With Melvin’s artist neighbor Simon (Greg), he would go into his fag joke routine. With the only waitress, Carol (Hunt), who would serve him in his favorite restaurant, he would still resort to personal insults. If you believe Melvin has changed or if anything is supposed to happen that is for the better in his character, then I guess you believe something I didn’t, or couldn’t, or rather, I didn’t care if I believed it or not. The story didn’t matter much, this was going to be a cosmetic psychological rendering to a real situation. The film wants only to create a slickness about its characterizations of people so the audience could have enough laughs at Melvin’s insensitivity to others and be diverted by that, and walk out of the theater happy to believe that Melvin wasn’t so bad a guy after all, that is, when they see him as a changed man.
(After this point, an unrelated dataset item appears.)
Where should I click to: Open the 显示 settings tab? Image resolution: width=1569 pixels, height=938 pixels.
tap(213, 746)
What saves this film from itself is that the actors are so good, that this film is actually a hoot in many different ways besides its great one-liners. The actors are really into their roles, getting into the minutia of their characters. Carol, the single-parent living with her mother in Brooklyn, wears house dresses middle-aged apartment dwellers might appreciate, as she walks like she came out of the hospital; which, in fact, is where she does come out of. Melvin walks like he’s a bit daffy. I loved that slide-step, something like Jackie Gleason did on the “Honeymooners” TV show. His outfits were a bland middle-aged man’s delight. He’d fit in on any cruise liner excursion. Simon walks like he’s the sensitive homosexual artist he is supposed to be. Cuba Gooding Jr. plays Frank, the gay art dealer and friend of Simon, and he walks as if he is wearing high heels to a Greenwich Village Halloween party.
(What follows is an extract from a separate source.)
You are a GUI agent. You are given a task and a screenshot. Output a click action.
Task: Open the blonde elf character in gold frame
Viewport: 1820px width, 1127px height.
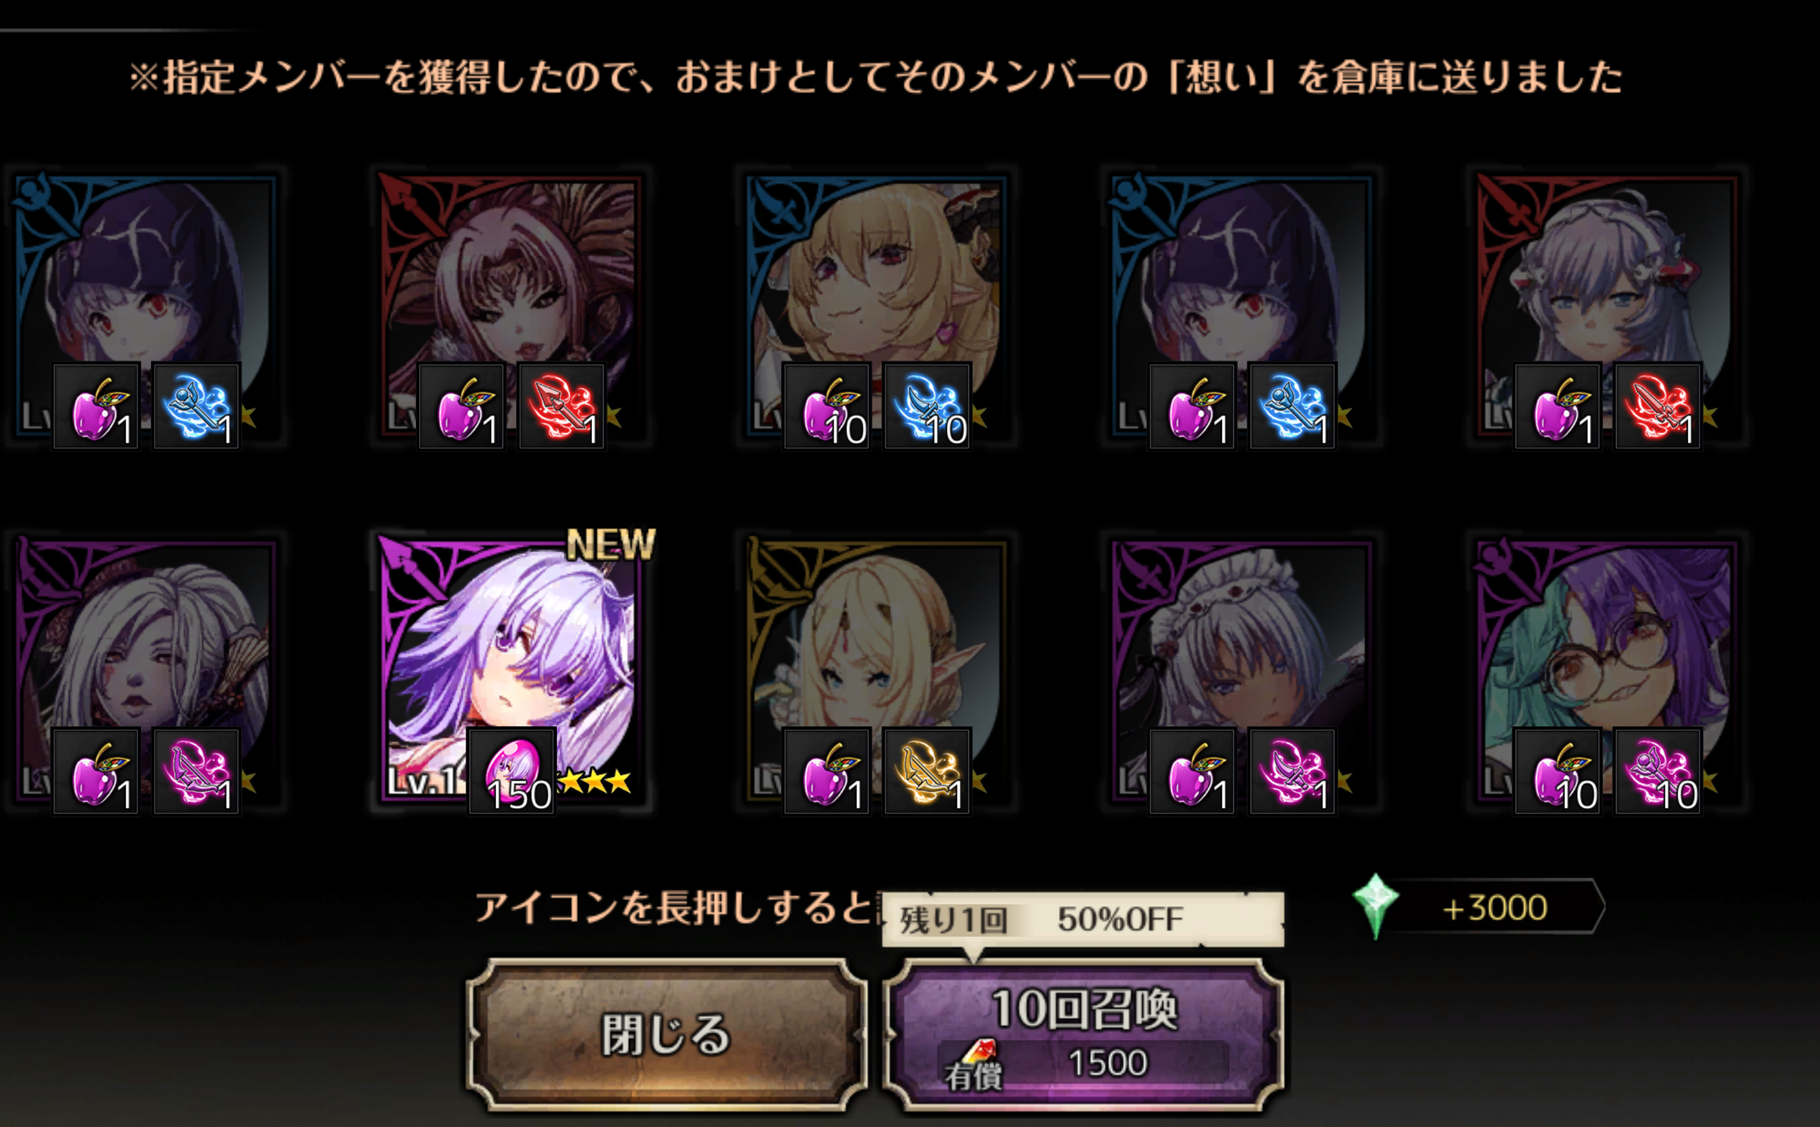[876, 671]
After a few scenes of introducing Melvin as a turd, the film changes direction when Simon is severely beaten up by robbers and he is forced to come down from his high horse of being so proud of who he thinks he is and gets Melvin to watch the dog he recovered after Melvin threw it down the chute. The film now proudly states, look at how Melvin has improved since he has fallen in love with man’s best friend. By walking the dog around town and bringing it to the restaurant, he begins to make Carol think that he is almost human. When Carol quits her job to be nearer her sick son, the distraught Melvin can’t get along without her serving him in the restaurant. So he does the unthinkable, without informing Carol he pays for a top-notch doctor for her son who is able to cure the kid and make Carol eternally grateful to him. But she goes out of her way to make it clear to him that she never intends to sleep with him, even though he has never even hinted at that.
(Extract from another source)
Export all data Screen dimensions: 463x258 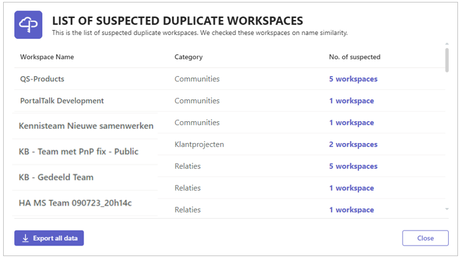[x=49, y=238]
The remainder of the film is predictable and pretty much made up of contrived sitcom stuff. The only purpose of following the story from here on, is to get to hear some of the one-liners that break-up the tedium of the plot. Melvin is in love with Carol and has a chance of scoring, even though she told him never. So what does the schlimazel do, he screws it up by saying the worst thing he can possibly say to her. He even refuses to dance with her. But the film couldn’t take a chance of sticking to this unsafe type of humor and went back to its safer plot. And the plot keys in on how Melvin is reforming for Carol as it goes back and forth–good Melvin, bad Melvin — with the filmmaker unsure of how rotten or nice a guy he wants to make Melvin. I wonder how many screening polls they must have had, before they came up with the right box office formula for success!
Some of my favorite lines in this flick were: Simon to Melvin, “The best thing you have going for you, is your willingness to humiliate yourself.” Carol to Melvin, “Come in and try not to ruin everything by being you.”
I must say, I thought Helen Hunt looked a lot like Meryl Streep. Now that’s a compliment, Helen!